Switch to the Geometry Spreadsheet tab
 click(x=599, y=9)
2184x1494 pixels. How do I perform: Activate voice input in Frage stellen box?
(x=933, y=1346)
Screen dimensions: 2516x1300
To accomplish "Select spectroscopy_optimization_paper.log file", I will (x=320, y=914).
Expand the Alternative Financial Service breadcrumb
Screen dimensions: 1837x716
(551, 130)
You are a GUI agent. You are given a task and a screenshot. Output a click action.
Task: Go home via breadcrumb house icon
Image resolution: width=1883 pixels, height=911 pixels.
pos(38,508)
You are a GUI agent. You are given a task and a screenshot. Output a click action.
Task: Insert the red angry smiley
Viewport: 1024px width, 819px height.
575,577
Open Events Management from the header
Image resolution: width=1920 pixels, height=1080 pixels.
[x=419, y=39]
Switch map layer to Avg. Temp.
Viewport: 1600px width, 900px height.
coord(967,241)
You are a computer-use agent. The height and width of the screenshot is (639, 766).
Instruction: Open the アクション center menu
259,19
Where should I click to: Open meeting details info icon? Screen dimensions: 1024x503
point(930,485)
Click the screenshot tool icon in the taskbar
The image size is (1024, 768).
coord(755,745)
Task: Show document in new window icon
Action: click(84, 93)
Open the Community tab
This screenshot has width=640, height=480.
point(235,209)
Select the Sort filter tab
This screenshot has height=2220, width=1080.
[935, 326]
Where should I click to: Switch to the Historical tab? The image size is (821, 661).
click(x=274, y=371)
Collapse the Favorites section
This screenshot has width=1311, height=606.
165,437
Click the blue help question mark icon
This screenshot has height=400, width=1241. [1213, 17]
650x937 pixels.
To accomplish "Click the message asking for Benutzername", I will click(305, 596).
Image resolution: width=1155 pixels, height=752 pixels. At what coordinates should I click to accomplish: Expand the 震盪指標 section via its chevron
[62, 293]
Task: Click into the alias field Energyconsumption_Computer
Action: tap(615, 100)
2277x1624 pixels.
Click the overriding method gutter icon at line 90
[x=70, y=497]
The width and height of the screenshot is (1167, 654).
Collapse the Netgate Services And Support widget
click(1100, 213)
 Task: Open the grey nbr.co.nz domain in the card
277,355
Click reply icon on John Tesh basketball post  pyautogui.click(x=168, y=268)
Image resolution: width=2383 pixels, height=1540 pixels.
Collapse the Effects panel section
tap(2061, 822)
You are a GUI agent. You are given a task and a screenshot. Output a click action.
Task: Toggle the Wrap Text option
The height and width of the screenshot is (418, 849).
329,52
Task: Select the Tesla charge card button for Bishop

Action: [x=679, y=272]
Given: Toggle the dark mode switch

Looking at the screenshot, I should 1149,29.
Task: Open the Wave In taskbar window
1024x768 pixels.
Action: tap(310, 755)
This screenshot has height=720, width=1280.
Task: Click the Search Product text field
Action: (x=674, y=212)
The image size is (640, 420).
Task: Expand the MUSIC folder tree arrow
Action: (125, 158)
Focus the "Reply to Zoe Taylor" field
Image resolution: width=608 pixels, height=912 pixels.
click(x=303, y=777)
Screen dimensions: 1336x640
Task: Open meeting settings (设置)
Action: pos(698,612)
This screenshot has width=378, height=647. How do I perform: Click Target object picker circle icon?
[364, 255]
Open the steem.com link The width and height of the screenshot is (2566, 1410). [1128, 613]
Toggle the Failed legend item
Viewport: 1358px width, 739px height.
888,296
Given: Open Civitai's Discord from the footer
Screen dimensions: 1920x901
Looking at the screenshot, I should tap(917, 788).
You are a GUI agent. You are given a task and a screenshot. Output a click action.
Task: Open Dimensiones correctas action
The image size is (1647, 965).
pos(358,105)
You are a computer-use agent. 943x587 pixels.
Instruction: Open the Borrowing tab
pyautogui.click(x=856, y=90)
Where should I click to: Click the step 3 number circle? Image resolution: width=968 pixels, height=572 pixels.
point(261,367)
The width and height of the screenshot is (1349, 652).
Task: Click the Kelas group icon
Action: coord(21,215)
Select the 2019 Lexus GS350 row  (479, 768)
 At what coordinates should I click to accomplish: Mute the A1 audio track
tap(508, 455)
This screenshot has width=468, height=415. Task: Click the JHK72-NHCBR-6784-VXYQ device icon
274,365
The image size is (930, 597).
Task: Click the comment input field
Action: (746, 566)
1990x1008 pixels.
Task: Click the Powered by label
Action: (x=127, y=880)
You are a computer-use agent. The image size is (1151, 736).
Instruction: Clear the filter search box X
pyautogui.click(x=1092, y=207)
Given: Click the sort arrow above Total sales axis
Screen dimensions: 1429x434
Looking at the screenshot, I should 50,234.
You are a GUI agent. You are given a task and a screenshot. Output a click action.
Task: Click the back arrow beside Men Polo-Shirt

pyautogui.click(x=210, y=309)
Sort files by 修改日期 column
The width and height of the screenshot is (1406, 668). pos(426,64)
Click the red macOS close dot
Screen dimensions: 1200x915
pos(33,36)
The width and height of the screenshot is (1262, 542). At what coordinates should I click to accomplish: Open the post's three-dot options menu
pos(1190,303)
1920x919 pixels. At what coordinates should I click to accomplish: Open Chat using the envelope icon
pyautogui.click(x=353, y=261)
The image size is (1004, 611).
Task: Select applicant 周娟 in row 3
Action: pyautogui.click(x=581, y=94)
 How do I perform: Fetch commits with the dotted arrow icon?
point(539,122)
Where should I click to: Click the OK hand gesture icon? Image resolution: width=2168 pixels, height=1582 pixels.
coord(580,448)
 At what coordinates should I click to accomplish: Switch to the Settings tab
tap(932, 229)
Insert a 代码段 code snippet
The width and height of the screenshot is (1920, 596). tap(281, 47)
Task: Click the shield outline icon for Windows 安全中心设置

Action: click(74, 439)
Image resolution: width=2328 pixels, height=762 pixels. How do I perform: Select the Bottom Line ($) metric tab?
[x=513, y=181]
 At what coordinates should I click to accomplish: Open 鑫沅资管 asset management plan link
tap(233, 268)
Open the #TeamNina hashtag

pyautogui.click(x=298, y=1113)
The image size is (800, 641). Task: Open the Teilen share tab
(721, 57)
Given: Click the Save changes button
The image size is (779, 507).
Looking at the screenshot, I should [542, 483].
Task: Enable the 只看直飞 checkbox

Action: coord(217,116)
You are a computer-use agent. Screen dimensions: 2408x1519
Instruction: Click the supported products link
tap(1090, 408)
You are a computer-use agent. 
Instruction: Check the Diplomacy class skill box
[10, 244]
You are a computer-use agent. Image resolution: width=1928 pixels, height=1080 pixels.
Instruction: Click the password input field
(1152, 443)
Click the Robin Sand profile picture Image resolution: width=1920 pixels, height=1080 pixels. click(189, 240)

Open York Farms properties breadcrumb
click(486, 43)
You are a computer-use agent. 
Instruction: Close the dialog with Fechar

• Exercise aim
Copy all of the records above word for word, keeping every line as it appears.

• Written answer
Switch to the Geometry Spreadsheet tab
 click(x=599, y=9)
2184x1494 pixels. How do I perform: Activate voice input in Frage stellen box?
(x=933, y=1346)
Screen dimensions: 2516x1300
To accomplish "Select spectroscopy_optimization_paper.log file", I will (x=320, y=914).
Expand the Alternative Financial Service breadcrumb
Screen dimensions: 1837x716
(551, 130)
You are a GUI agent. You are given a task and a screenshot. Output a click action.
Task: Go home via breadcrumb house icon
Image resolution: width=1883 pixels, height=911 pixels.
pos(38,508)
You are a GUI agent. You are given a task and a screenshot. Output a click action.
Task: Insert the red angry smiley
Viewport: 1024px width, 819px height.
575,577
Open Events Management from the header
Image resolution: width=1920 pixels, height=1080 pixels.
[x=419, y=39]
Switch map layer to Avg. Temp.
Viewport: 1600px width, 900px height.
coord(967,241)
You are a computer-use agent. The height and width of the screenshot is (639, 766).
Instruction: Open the アクション center menu
259,19
Where should I click to: Open meeting details info icon? Screen dimensions: 1024x503
point(930,485)
Click the screenshot tool icon in the taskbar
The image size is (1024, 768).
coord(755,745)
Task: Show document in new window icon
Action: click(84, 93)
Open the Community tab
This screenshot has width=640, height=480.
point(235,209)
Select the Sort filter tab
This screenshot has height=2220, width=1080.
[935, 326]
Where should I click to: Switch to the Historical tab? The image size is (821, 661).
click(x=274, y=371)
Collapse the Favorites section
This screenshot has width=1311, height=606.
165,437
Click the blue help question mark icon
This screenshot has height=400, width=1241. [1213, 17]
650x937 pixels.
To accomplish "Click the message asking for Benutzername", I will click(305, 596).
Image resolution: width=1155 pixels, height=752 pixels. At what coordinates should I click to accomplish: Expand the 震盪指標 section via its chevron
[62, 293]
Task: Click into the alias field Energyconsumption_Computer
Action: tap(615, 100)
2277x1624 pixels.
Click the overriding method gutter icon at line 90
[x=70, y=497]
The width and height of the screenshot is (1167, 654).
Collapse the Netgate Services And Support widget
click(1100, 213)
 Task: Open the grey nbr.co.nz domain in the card
277,355
Click reply icon on John Tesh basketball post  pyautogui.click(x=168, y=268)
Image resolution: width=2383 pixels, height=1540 pixels.
Collapse the Effects panel section
tap(2061, 822)
You are a GUI agent. You are given a task and a screenshot. Output a click action.
Task: Toggle the Wrap Text option
The height and width of the screenshot is (418, 849).
329,52
Task: Select the Tesla charge card button for Bishop

Action: [x=679, y=272]
Given: Toggle the dark mode switch

Looking at the screenshot, I should 1149,29.
Task: Open the Wave In taskbar window
1024x768 pixels.
Action: tap(310, 755)
This screenshot has height=720, width=1280.
Task: Click the Search Product text field
Action: (x=674, y=212)
The image size is (640, 420).
Task: Expand the MUSIC folder tree arrow
Action: (125, 158)
Focus the "Reply to Zoe Taylor" field
Image resolution: width=608 pixels, height=912 pixels.
click(x=303, y=777)
Screen dimensions: 1336x640
Task: Open meeting settings (设置)
Action: pos(698,612)
This screenshot has width=378, height=647. How do I perform: Click Target object picker circle icon?
[364, 255]
Open the steem.com link The width and height of the screenshot is (2566, 1410). [1128, 613]
Toggle the Failed legend item
Viewport: 1358px width, 739px height.
888,296
Given: Open Civitai's Discord from the footer
Screen dimensions: 1920x901
Looking at the screenshot, I should tap(917, 788).
You are a GUI agent. You are given a task and a screenshot. Output a click action.
Task: Open Dimensiones correctas action
The image size is (1647, 965).
pos(358,105)
You are a computer-use agent. 943x587 pixels.
Instruction: Open the Borrowing tab
pyautogui.click(x=856, y=90)
Where should I click to: Click the step 3 number circle? Image resolution: width=968 pixels, height=572 pixels.
point(261,367)
The width and height of the screenshot is (1349, 652).
Task: Click the Kelas group icon
Action: coord(21,215)
Select the 2019 Lexus GS350 row  (479, 768)
 At what coordinates should I click to accomplish: Mute the A1 audio track
tap(508, 455)
This screenshot has width=468, height=415. Task: Click the JHK72-NHCBR-6784-VXYQ device icon
274,365
The image size is (930, 597).
Task: Click the comment input field
Action: (746, 566)
1990x1008 pixels.
Task: Click the Powered by label
Action: (x=127, y=880)
You are a computer-use agent. The image size is (1151, 736).
Instruction: Clear the filter search box X
pyautogui.click(x=1092, y=207)
Given: Click the sort arrow above Total sales axis
Screen dimensions: 1429x434
Looking at the screenshot, I should 50,234.
You are a GUI agent. You are given a task and a screenshot. Output a click action.
Task: Click the back arrow beside Men Polo-Shirt

pyautogui.click(x=210, y=309)
Sort files by 修改日期 column
The width and height of the screenshot is (1406, 668). pos(426,64)
Click the red macOS close dot
Screen dimensions: 1200x915
pos(33,36)
The width and height of the screenshot is (1262, 542). At what coordinates should I click to accomplish: Open the post's three-dot options menu
pos(1190,303)
1920x919 pixels. At what coordinates should I click to accomplish: Open Chat using the envelope icon
pyautogui.click(x=353, y=261)
The image size is (1004, 611).
Task: Select applicant 周娟 in row 3
Action: pyautogui.click(x=581, y=94)
 How do I perform: Fetch commits with the dotted arrow icon?
point(539,122)
Where should I click to: Click the OK hand gesture icon? Image resolution: width=2168 pixels, height=1582 pixels.
coord(580,448)
 At what coordinates should I click to accomplish: Switch to the Settings tab
tap(932, 229)
Insert a 代码段 code snippet
The width and height of the screenshot is (1920, 596). tap(281, 47)
Task: Click the shield outline icon for Windows 安全中心设置

Action: click(74, 439)
Image resolution: width=2328 pixels, height=762 pixels. How do I perform: Select the Bottom Line ($) metric tab?
[x=513, y=181]
 At what coordinates should I click to accomplish: Open 鑫沅资管 asset management plan link
tap(233, 268)
Open the #TeamNina hashtag

pyautogui.click(x=298, y=1113)
The image size is (800, 641). Task: Open the Teilen share tab
(721, 57)
Given: Click the Save changes button
The image size is (779, 507).
Looking at the screenshot, I should [542, 483].
Task: Enable the 只看直飞 checkbox

Action: coord(217,116)
You are a computer-use agent. Screen dimensions: 2408x1519
Instruction: Click the supported products link
tap(1090, 408)
You are a computer-use agent. 
Instruction: Check the Diplomacy class skill box
[10, 244]
You are a computer-use agent. Image resolution: width=1928 pixels, height=1080 pixels.
Instruction: Click the password input field
(1152, 443)
Click the Robin Sand profile picture Image resolution: width=1920 pixels, height=1080 pixels. click(189, 240)

Open York Farms properties breadcrumb
click(486, 43)
You are a computer-use agent. 
Instruction: Close the dialog with Fechar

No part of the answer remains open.